“Tiempo compartido”

Si no fuera porque desde al inicio se instala la incomodidad como principio de realidad, Tiempo compartido (México-Holanda; 2017) podría embaucar con la falsa pista de una comedia de situaciones, o un drama de mera paranoia.

Pedro (Luis Gerardo Méndez) llega al hotel con Eva (Cassandra Ciangherotti) y su niño (cuarto con alberca en el paquete vacaciones diseñadas en el cielo), pero resulta que hubo un error administrativo; además de los mosquitos, habrá que compartir el espacio con otra familia, y se adivinan problemas graves en el paraíso.

Como explica Sebastián Hofmann en la entrevista de Columba Vértiz (Proceso, 14 de enero), en ese ambiente artificial de piñas coladas y sonrisa obligada, la cosa empieza con slapstick (“payasada”) y se deriva a lo siniestro. La verdad es que la incomodidad se encaja como astilla desde el principio y va mallugando la carne del espectador hasta sofocarlo.

Pedro llega ya cojeando, no se sabe si es hueso roto o polio, pero la fractura está instalada desde antes, el absurdo kafkiano del laberinto de la industria turística y sus técnicas de lavado de cerebro –temporada alta y falta de cupo–, no hace más que evidenciar el quiebre familiar; el desface entre la propuesta de felicidad turística con la realidad de la manipulación y la sangría hacia el usuario, resuena con el sueño de familia feliz de la clase media mexicana.

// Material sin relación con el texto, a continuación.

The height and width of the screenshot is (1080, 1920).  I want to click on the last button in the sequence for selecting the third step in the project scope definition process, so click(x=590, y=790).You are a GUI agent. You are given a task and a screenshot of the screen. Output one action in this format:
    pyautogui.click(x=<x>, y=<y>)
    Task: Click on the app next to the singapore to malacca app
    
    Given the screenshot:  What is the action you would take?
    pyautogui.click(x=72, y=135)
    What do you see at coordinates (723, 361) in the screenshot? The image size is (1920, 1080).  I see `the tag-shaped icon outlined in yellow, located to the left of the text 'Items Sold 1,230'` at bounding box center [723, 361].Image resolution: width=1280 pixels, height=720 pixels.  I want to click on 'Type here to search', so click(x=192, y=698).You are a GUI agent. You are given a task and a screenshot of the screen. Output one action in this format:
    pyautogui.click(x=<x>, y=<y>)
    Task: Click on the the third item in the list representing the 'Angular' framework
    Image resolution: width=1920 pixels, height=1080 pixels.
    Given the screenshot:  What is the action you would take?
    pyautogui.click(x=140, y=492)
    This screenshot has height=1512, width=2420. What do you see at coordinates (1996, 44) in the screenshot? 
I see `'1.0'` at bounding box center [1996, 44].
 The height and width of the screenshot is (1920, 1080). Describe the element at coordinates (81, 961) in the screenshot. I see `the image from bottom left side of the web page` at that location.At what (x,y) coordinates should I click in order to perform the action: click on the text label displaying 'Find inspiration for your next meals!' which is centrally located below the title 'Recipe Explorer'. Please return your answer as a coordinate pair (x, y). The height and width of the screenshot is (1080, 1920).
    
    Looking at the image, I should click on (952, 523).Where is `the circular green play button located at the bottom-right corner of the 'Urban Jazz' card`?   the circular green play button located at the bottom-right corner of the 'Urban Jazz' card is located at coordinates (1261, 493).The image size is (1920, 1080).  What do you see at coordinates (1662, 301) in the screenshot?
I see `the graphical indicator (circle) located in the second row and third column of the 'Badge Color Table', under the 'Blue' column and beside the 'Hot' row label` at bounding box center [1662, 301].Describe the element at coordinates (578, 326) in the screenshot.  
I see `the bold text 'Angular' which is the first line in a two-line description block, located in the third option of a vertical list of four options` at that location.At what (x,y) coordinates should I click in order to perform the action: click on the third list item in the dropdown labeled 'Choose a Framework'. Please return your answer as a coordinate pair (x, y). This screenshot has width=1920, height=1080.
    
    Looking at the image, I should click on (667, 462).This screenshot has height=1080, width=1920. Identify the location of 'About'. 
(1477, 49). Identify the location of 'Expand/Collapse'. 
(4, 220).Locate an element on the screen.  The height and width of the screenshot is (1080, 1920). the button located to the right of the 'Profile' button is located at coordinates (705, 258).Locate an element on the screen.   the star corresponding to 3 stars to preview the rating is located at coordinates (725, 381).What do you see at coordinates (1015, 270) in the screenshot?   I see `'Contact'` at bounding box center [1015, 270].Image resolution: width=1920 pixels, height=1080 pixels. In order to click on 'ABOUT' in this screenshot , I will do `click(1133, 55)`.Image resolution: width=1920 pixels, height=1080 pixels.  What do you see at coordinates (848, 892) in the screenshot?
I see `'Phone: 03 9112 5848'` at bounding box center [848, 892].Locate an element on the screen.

Entre juegos de paraíso e infierno, Hofmann y Julio Chavezmontes, su coguionista, se valen de paralelismos, antagonismos, reflejos, contrastes, todo un amor a la geometría que resuelve sus teoremas rompiendo espejos; Andrés (Miguel Rodarte), el personaje paralelo dedicado a labores ingratas de limpiador –poque quedó fracturado por el conglomerado turísitico–, desbarata a trompadas el aire acondicionado, emblema de vacaciones acapulqueñas; ahí. en los intestinos de la maquinaria, sobrevive la pérdida de su hijito, y el alejamiento de su mujer, convertida a la religión del couching para vender tiempos compartidos. Andrés es el reflejo invertido de Pedro, algo en lo que éste podría convertirse.

Sacar a dos actores como Rodarte y Luis Gerardo Méndez, talentosos pero estereotipados en sus papeles en la farsa o en el melodrama, de su zona de confort (como declara el realizador), fue una jugada maestra, imposible si Hofman no fuese capaz de captar la oscuridad que cada uno es capaz de expresar; así, convencen en su patetismo, sin necesidad de causar lástima. 

La dirección actoral de Hofman deja poco al azar, la incomodidad en la que ancla a Pedro y Andrés invade lo físico, como la nariz rota o el pie lastimado del primero, los puños lastimados y los efectos de los medicamentos en el segundo; en el nivel afectivo, la amenaza de destrucción de la familia y la incomodidad llegan a la desesperación, y lo mismo ocurre en el orden moral. Las alucinaciones que invocan el cine de Buñuel, por ejemplo, un flamingo rosa (otro emblema acapulqueño) al interior de la geometría azul de pasillos y cuartos de hotel, afecta a fondo al espectador porque lo obliga a decidir si fue real o no.

Un gusto por lo monstruoso y el surrealismo recorre Tiempo compartido, pero estas familias y sus componentes parecen existir más allá de las situaciones que padecen; es muy problable que la capacidad de crear personajes fracturados, densos y complejos, termine por imponerse en el trabajo de Hofmann, y lo gótico derive a lo trágico.